ALHF

Agent Learning through Human Feedback (DataBricks)

I do have a bit of a soft spot for Databricks/Mosaic, otherwise this post could have just been a tweet. However their post caught me during a bit of a reading and thinking spree over agent behaviour, and this struck me as a useful personalisation case - using memory.

The Problem with Feedback

Any learning needs data; for improvement to happen, a system needs to receive some feedback on a particular task such that it can learn to do more of the good things, or less of the bad things.

As agent patterns have become more and more used for specific niche tasks, the data required to train models on these tasks has not kept pace. Specialised tasks come with specialist requirements that need specialist data, which has probably been labelled by specialist humans; that is to say, it is time consuming and expensive.

Enter the Agents

Well, enter the humans and the agents really. The key idea in ALHF is that specialist humans are likely to be using the specialist systems and if they are using the systems then they are ideally placed to provide immediate natural language feedback over the trajectory of a task. If the user can input some feedback over the course of a task, then the system should be able to learn from that.

Example Case

Databricks examine the setup over a QA dataset they hold, and pose questions for agents to respond to where there may be some ambiguity - e.g. different flavours of SQL have different functions for week of year calculation - answers may be factually correct, but when given feedback that the user is specifically working with postgres, the follow up answers should all be correct for that setup

ALHF round Improvement response quality (as measured by Answer Completeness and Feedback Adherence) increases with increasing amounts of feedback.

When to apply feedback

Feedback needs only to be applied later in a conversation when it is relevant; it is not always necessary. If it was always necessary, it would be easy to add it to context at every interaction, but that would be inefficient. The proposed solution is memory to allow the agent to store and retrieve feedback when it may be relevant to the given interaction

Assignment

As systems are usually multiple components, the system must know where to assign the relevant feedback to be useful later. The proposed solution involves each component exposes the ability to accept feedback and adjust its behaviour appropriately. This they refer to as scoping “determining the right scope of applicability for each piece of feedback. Or alternatively put, determining the relevance of a piece of feedback to a question.”

Key Observations

Specialist Feedback is important and natural language feedback within the trajectory is as useful as labelled specialist data.

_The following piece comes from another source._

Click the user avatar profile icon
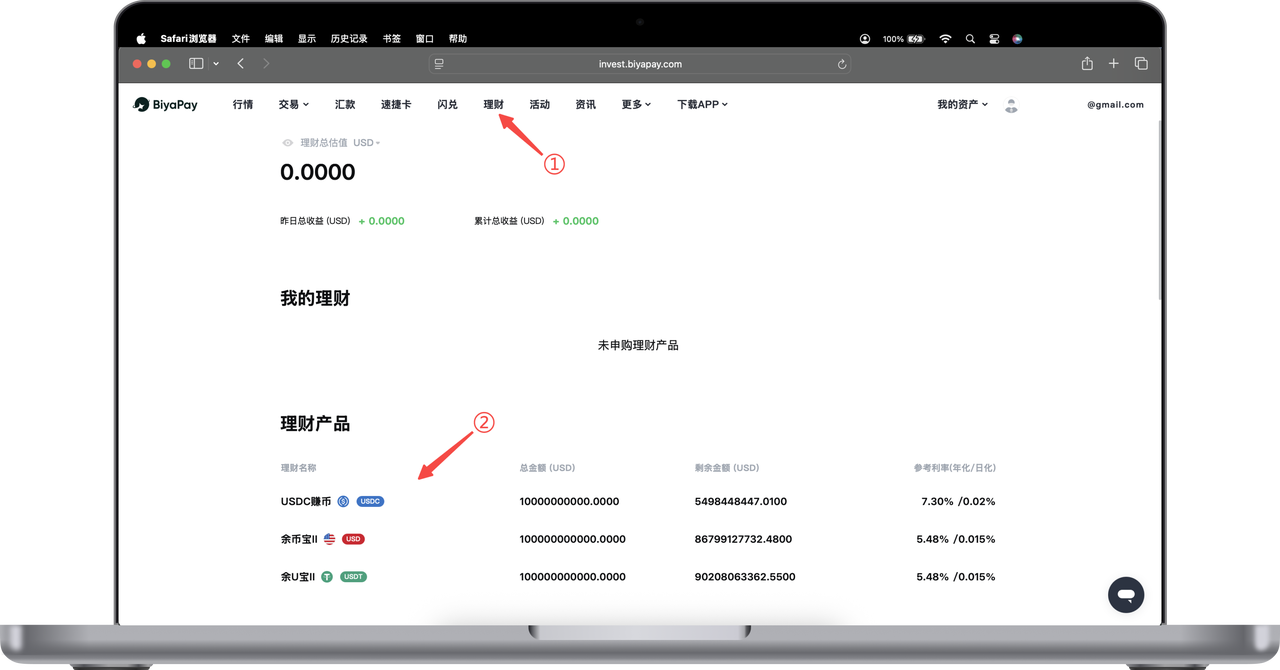(1011, 105)
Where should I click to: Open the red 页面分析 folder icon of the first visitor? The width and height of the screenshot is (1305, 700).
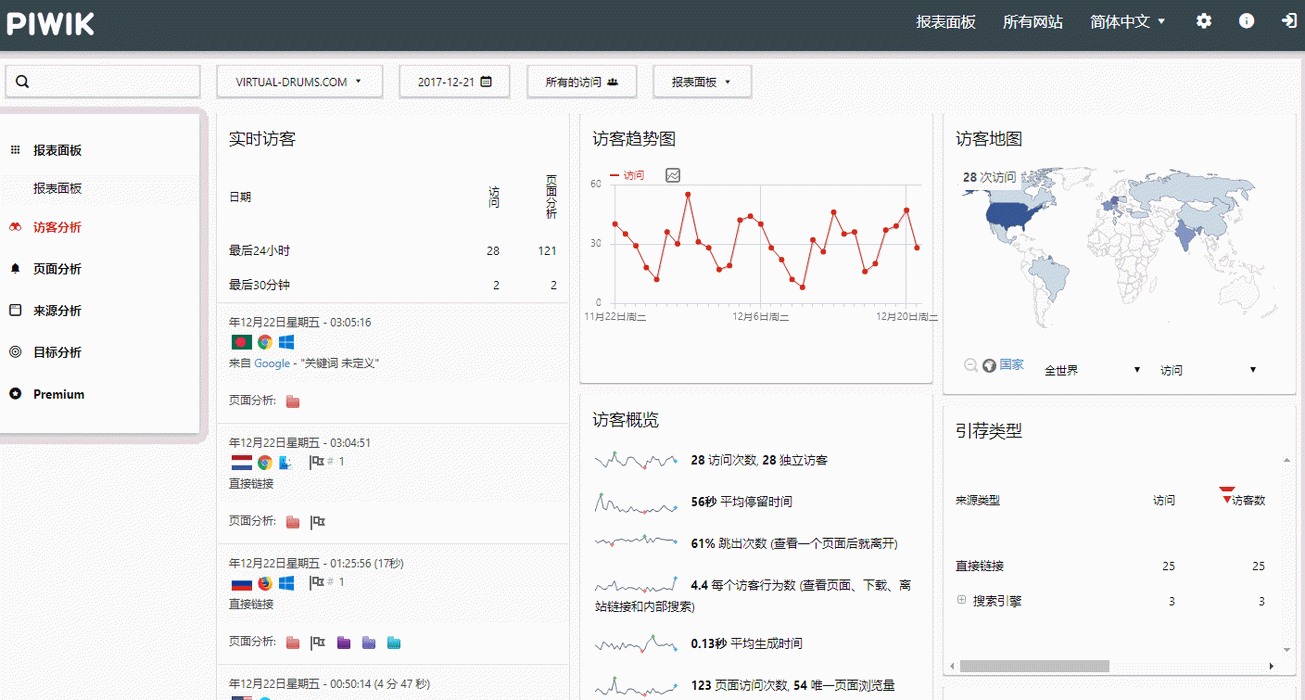(x=291, y=402)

Duration The bulk of improvement looks to have come from 8 rounds of feedback. In the post they refer to feedback records as opposed to rounds in the graph, so we can perhaps assume this means 8 user inputs relating to suggestions towards improving trajectory.

Personalisation Some aspect of this process feels more akin to personalisation rather than overall domain specialisation - the agent is not getting better at SQL, but better at answering vendor specific SQL questions in the face of underspecification in questions.

Memory allowing agent access to memory is the real win here, exposing memories when appropriate and keeping context clear.